▶ _Element and text position data_:
####

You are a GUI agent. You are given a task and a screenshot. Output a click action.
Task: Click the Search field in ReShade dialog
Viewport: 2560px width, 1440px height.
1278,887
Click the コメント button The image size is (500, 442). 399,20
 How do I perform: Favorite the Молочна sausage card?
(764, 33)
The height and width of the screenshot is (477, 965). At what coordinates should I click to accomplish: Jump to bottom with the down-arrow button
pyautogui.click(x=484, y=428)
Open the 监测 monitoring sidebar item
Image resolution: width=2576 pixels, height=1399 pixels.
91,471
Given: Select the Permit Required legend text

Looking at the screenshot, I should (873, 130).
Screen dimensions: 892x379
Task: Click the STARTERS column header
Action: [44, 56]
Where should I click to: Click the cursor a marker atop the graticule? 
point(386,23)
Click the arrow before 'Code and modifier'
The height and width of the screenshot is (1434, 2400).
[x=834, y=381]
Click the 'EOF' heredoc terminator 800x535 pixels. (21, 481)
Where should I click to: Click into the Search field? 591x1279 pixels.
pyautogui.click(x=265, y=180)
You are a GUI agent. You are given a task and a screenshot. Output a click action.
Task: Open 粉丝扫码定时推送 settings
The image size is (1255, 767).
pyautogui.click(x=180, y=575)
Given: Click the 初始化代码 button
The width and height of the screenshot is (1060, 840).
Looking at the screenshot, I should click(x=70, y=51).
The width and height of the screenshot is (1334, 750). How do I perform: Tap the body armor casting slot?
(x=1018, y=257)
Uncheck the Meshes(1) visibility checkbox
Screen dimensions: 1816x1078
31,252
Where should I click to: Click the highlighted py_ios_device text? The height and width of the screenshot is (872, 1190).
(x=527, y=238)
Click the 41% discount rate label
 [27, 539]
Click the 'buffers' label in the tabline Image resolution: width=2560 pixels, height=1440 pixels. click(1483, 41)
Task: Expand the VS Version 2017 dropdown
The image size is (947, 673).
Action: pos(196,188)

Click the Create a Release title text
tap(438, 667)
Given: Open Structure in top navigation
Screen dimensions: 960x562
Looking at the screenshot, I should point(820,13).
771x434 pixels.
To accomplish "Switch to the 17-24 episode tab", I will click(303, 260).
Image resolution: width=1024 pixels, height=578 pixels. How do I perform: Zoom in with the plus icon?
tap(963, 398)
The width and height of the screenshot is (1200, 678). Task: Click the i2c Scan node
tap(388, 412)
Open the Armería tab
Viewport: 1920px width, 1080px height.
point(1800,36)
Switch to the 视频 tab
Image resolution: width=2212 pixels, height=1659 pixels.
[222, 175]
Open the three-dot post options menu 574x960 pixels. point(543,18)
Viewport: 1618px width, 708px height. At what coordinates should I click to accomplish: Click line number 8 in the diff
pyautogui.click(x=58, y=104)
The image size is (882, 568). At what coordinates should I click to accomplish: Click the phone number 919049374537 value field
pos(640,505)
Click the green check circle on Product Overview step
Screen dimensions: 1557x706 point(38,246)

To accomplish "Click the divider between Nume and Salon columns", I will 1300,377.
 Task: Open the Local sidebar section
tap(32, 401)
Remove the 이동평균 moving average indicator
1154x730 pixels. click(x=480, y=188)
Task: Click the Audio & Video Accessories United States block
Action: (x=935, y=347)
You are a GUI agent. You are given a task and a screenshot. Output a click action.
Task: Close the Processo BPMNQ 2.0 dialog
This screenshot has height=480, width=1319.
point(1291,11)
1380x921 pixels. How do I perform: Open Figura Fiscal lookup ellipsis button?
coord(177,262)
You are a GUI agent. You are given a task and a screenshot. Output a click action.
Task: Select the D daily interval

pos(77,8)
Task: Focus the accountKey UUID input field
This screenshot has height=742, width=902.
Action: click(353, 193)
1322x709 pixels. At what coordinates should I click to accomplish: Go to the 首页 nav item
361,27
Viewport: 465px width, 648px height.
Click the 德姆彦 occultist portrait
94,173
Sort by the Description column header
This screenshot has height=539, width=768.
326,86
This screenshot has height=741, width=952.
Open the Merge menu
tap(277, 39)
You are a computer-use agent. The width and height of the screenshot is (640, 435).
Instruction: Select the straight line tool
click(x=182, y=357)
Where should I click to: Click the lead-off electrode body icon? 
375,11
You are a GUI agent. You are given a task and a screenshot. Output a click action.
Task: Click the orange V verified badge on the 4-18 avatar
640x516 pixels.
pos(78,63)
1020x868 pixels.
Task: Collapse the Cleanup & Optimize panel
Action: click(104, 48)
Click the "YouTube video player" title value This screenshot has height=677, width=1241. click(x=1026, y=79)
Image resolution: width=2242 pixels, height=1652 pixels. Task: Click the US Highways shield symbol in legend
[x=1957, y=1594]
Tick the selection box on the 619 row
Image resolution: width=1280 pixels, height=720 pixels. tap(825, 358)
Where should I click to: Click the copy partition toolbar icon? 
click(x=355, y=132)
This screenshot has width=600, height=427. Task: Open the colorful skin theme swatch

####

▶ _Exercise task_:
Reproduce every one of the entries above word for word, line by line.

▶ _Exercise answer_:
You are a GUI agent. You are given a task and a screenshot. Output a click action.
Task: Click the Search field in ReShade dialog
Viewport: 2560px width, 1440px height.
1278,887
Click the コメント button The image size is (500, 442). 399,20
 How do I perform: Favorite the Молочна sausage card?
(764, 33)
The height and width of the screenshot is (477, 965). At what coordinates should I click to accomplish: Jump to bottom with the down-arrow button
pyautogui.click(x=484, y=428)
Open the 监测 monitoring sidebar item
Image resolution: width=2576 pixels, height=1399 pixels.
91,471
Given: Select the Permit Required legend text

Looking at the screenshot, I should (873, 130).
Screen dimensions: 892x379
Task: Click the STARTERS column header
Action: [44, 56]
Where should I click to: Click the cursor a marker atop the graticule? 
point(386,23)
Click the arrow before 'Code and modifier'
The height and width of the screenshot is (1434, 2400).
[x=834, y=381]
Click the 'EOF' heredoc terminator 800x535 pixels. (21, 481)
Where should I click to: Click into the Search field? 591x1279 pixels.
pyautogui.click(x=265, y=180)
You are a GUI agent. You are given a task and a screenshot. Output a click action.
Task: Open 粉丝扫码定时推送 settings
The image size is (1255, 767).
pyautogui.click(x=180, y=575)
Given: Click the 初始化代码 button
The width and height of the screenshot is (1060, 840).
Looking at the screenshot, I should click(x=70, y=51).
The width and height of the screenshot is (1334, 750). How do I perform: Tap the body armor casting slot?
(x=1018, y=257)
Uncheck the Meshes(1) visibility checkbox
Screen dimensions: 1816x1078
31,252
Where should I click to: Click the highlighted py_ios_device text? The height and width of the screenshot is (872, 1190).
(x=527, y=238)
Click the 41% discount rate label
 [27, 539]
Click the 'buffers' label in the tabline Image resolution: width=2560 pixels, height=1440 pixels. click(1483, 41)
Task: Expand the VS Version 2017 dropdown
The image size is (947, 673).
Action: pos(196,188)

Click the Create a Release title text
tap(438, 667)
Given: Open Structure in top navigation
Screen dimensions: 960x562
Looking at the screenshot, I should point(820,13).
771x434 pixels.
To accomplish "Switch to the 17-24 episode tab", I will click(303, 260).
Image resolution: width=1024 pixels, height=578 pixels. How do I perform: Zoom in with the plus icon?
tap(963, 398)
The width and height of the screenshot is (1200, 678). Task: Click the i2c Scan node
tap(388, 412)
Open the Armería tab
Viewport: 1920px width, 1080px height.
point(1800,36)
Switch to the 视频 tab
Image resolution: width=2212 pixels, height=1659 pixels.
[222, 175]
Open the three-dot post options menu 574x960 pixels. point(543,18)
Viewport: 1618px width, 708px height. At what coordinates should I click to accomplish: Click line number 8 in the diff
pyautogui.click(x=58, y=104)
The image size is (882, 568). At what coordinates should I click to accomplish: Click the phone number 919049374537 value field
pos(640,505)
Click the green check circle on Product Overview step
Screen dimensions: 1557x706 point(38,246)

To accomplish "Click the divider between Nume and Salon columns", I will 1300,377.
 Task: Open the Local sidebar section
tap(32, 401)
Remove the 이동평균 moving average indicator
1154x730 pixels. click(x=480, y=188)
Task: Click the Audio & Video Accessories United States block
Action: (x=935, y=347)
You are a GUI agent. You are given a task and a screenshot. Output a click action.
Task: Close the Processo BPMNQ 2.0 dialog
This screenshot has height=480, width=1319.
point(1291,11)
1380x921 pixels. How do I perform: Open Figura Fiscal lookup ellipsis button?
coord(177,262)
You are a GUI agent. You are given a task and a screenshot. Output a click action.
Task: Select the D daily interval

pos(77,8)
Task: Focus the accountKey UUID input field
This screenshot has height=742, width=902.
Action: click(353, 193)
1322x709 pixels. At what coordinates should I click to accomplish: Go to the 首页 nav item
361,27
Viewport: 465px width, 648px height.
Click the 德姆彦 occultist portrait
94,173
Sort by the Description column header
This screenshot has height=539, width=768.
326,86
This screenshot has height=741, width=952.
Open the Merge menu
tap(277, 39)
You are a computer-use agent. The width and height of the screenshot is (640, 435).
Instruction: Select the straight line tool
click(x=182, y=357)
Where should I click to: Click the lead-off electrode body icon? 
375,11
You are a GUI agent. You are given a task and a screenshot. Output a click action.
Task: Click the orange V verified badge on the 4-18 avatar
640x516 pixels.
pos(78,63)
1020x868 pixels.
Task: Collapse the Cleanup & Optimize panel
Action: click(104, 48)
Click the "YouTube video player" title value This screenshot has height=677, width=1241. click(x=1026, y=79)
Image resolution: width=2242 pixels, height=1652 pixels. Task: Click the US Highways shield symbol in legend
[x=1957, y=1594]
Tick the selection box on the 619 row
Image resolution: width=1280 pixels, height=720 pixels. tap(825, 358)
Where should I click to: Click the copy partition toolbar icon? 
click(x=355, y=132)
This screenshot has width=600, height=427. Task: Open the colorful skin theme swatch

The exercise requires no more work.